- Theatrical release poster
- Directed by: Wolf Rilla
- Written by: Joseph McGrath Roy Nicholas
- Produced by: David Grant
- Starring: Brendan Price Sue Longhurst Felicity Devonshire Victoria Burgoyne Graham Stark
- Music by: John Shakespeare
- Production companies: New Realm Distributors; Oppidan Film Productions;
- Release date: 1973;
- Running time: 80 minutes
- Country: United Kingdom
- Language: English

= Secrets of a Door-to-Door Salesman =

1973 British film by Wolf Rilla

Secrets of a Door-to-Door Salesman (U.S. title: Naughty Wives) is a 1973 British sex comedy film directed by Wolf Rilla and starring Brendan Price and Sue Longhurst. It was written by Joseph McGrath and Roy Nicholas.

The film's opening sequence was directed by Jonathan Demme. Demme was originally hired to direct the film, but was replaced by Rilla.

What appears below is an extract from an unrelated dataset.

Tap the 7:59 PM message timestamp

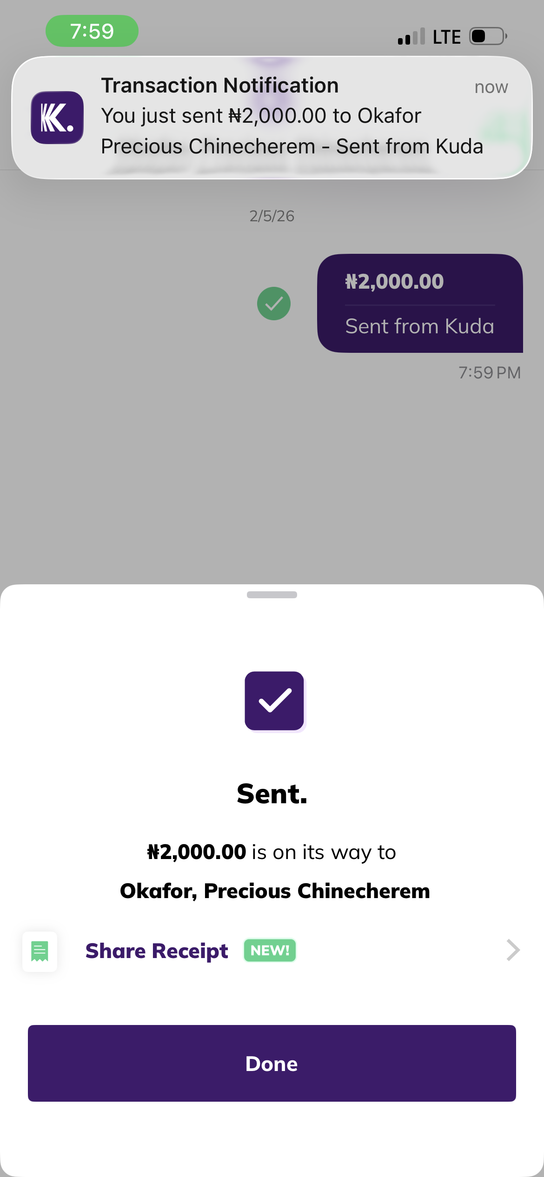489,373
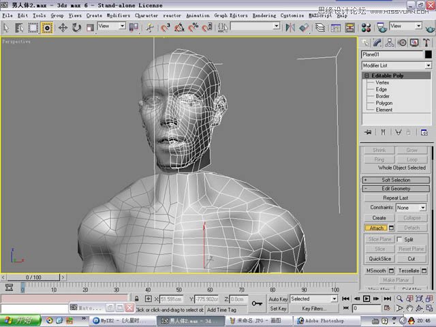Activate the Select Object arrow tool
The height and width of the screenshot is (327, 436).
7,28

In a 2004 interview Demme stated: "I was given one scene to direct, though for some reason I was rejected for the rest of the film. But they kept my scene in the finished movie – it's still there!"

== Plot ==
A young man gets a job as a vacuum salesman and finds that he has to fight off advances from female customers.

==Cast==
- Brendan Price as David Clyde
- Sue Longhurst as Penny
- Felicity Devonshire as Susanne
- Victoria Burgoyne as Sally Cockburn
- Graham Stark as Charlie Vincent
- Chic Murray as policeman
- Bernard Spear as Jake Tripper
- Jean Harrington as Martina
- Steve Patterson as Anthony Clyde
- Jacqueline Logan as Mrs. Donovan
- Elizabeth Romilly as Nancy
- Jan Servais as Jane
- Jacqueline Afrique as Rachel
- Johnny Briggs as Loman
- Karen Boyes as Girlfriend
- David Rayner as Bruce, the art director
- Ron Alexander as Ron, the assistant
- Noelle Finch as Edith Simons, the reporter
- Mary Millington as traffic warden (as Rebecca Stephens)
- Lesley Roach as singer at discotheque

== Critical reception ==
The Monthly Film Bulletin wrote: "Despite the promise of its credits Secrets of a Door-to-Door Salesman is a sex comedy which achieves the dual feat of being neither erotic nor funny in charting the progress of an innocent abroad in London. Joe McGrath's script lurches from one clichéd situation to another, and leans heavily for its humour on double entendres (really scraping the barrel when plodding through all the possible sexual innuendo to be wrung from the action of a vacuum cleaner), while any gags exhibiting signs of life are swiftly crushed by the actors who with the exception of guest stars Graham Stark and Chic Murray appear to have been selected less for comic talent than for a willingness to remove their clothes at regular intervals. Altogether, the film marks an inauspicious return to feature films by Wolf Rilla, and it is difficult to believe that this feeble romp was directed by the same man who made the imaginative Village of the Damned."